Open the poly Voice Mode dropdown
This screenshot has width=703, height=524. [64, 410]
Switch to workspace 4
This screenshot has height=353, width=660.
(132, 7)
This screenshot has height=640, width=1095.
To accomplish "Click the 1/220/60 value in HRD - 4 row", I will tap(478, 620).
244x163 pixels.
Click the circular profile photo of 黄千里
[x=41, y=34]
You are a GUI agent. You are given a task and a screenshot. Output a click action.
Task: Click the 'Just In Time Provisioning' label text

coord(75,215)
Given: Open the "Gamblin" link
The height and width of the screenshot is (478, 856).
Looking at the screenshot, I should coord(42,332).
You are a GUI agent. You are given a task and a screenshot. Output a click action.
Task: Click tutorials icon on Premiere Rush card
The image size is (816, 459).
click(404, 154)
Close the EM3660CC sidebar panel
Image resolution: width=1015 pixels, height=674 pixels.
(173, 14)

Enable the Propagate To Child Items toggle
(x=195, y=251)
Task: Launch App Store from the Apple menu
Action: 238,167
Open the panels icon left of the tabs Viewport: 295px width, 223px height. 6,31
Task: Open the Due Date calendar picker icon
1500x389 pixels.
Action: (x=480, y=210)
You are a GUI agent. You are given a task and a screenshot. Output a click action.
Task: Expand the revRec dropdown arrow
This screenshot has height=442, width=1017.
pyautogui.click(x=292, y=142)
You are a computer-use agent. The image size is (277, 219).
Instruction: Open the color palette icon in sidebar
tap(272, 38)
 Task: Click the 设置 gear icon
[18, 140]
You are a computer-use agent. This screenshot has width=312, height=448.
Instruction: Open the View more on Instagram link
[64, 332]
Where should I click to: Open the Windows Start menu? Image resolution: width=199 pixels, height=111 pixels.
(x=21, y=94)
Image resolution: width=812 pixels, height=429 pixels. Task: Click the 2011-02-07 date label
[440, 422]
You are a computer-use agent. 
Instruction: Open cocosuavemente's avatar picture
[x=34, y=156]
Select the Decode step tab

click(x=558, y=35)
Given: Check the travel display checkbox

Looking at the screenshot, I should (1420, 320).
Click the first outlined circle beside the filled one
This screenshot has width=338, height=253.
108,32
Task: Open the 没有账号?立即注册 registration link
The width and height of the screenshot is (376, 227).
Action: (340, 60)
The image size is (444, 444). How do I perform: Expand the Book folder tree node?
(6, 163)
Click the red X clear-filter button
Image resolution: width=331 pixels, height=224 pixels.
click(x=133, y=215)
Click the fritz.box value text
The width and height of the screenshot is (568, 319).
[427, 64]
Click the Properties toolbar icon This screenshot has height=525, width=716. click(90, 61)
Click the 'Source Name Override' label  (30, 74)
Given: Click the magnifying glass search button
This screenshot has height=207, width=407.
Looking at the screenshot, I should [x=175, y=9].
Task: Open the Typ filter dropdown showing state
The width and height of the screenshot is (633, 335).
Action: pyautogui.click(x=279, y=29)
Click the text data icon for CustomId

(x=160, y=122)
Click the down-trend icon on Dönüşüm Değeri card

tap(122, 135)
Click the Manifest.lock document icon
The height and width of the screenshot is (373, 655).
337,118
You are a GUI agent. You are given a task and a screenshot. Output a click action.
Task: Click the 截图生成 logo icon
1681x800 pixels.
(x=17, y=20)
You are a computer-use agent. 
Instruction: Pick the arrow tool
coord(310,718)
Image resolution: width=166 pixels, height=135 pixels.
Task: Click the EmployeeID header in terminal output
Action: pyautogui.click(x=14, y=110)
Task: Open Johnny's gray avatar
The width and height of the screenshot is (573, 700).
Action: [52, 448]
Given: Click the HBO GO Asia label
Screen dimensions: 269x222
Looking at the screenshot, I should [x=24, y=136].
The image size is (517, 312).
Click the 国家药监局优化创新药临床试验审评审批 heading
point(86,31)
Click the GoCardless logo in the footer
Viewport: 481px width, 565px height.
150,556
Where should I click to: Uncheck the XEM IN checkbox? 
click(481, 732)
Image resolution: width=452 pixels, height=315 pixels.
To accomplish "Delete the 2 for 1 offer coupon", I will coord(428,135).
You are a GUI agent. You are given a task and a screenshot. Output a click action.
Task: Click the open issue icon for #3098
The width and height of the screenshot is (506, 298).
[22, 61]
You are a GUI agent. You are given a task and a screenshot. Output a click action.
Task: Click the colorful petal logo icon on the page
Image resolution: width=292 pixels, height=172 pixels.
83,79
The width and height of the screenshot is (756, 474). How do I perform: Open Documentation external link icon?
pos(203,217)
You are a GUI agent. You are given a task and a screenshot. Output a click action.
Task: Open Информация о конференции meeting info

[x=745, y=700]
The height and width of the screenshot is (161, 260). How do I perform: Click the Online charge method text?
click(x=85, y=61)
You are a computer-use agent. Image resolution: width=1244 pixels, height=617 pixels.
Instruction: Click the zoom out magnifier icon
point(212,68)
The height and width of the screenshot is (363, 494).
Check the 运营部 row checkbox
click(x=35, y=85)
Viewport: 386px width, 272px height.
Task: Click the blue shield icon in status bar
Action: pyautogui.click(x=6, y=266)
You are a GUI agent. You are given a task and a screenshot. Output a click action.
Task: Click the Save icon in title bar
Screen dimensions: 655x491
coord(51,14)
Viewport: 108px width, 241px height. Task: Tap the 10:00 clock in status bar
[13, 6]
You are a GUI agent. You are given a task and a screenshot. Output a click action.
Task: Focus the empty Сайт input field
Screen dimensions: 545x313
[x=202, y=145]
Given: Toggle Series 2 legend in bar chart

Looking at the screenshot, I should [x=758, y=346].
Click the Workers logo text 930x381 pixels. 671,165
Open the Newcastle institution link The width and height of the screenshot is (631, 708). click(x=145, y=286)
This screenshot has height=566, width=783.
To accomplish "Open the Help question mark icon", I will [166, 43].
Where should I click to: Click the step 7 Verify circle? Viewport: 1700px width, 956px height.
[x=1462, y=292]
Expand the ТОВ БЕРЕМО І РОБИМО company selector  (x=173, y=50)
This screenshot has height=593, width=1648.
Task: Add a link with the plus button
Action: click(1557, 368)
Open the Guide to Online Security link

• • • •

## Problem requirements
Report all lines in the listing above that contain the word "computer".

## Exercise answer
You are a computer-use agent. The image size is (277, 219).
You are a computer-use agent. This screenshot has width=312, height=448.
You are a computer-use agent. 
You are a computer-use agent. 
You are a computer-use agent. Image resolution: width=1244 pixels, height=617 pixels.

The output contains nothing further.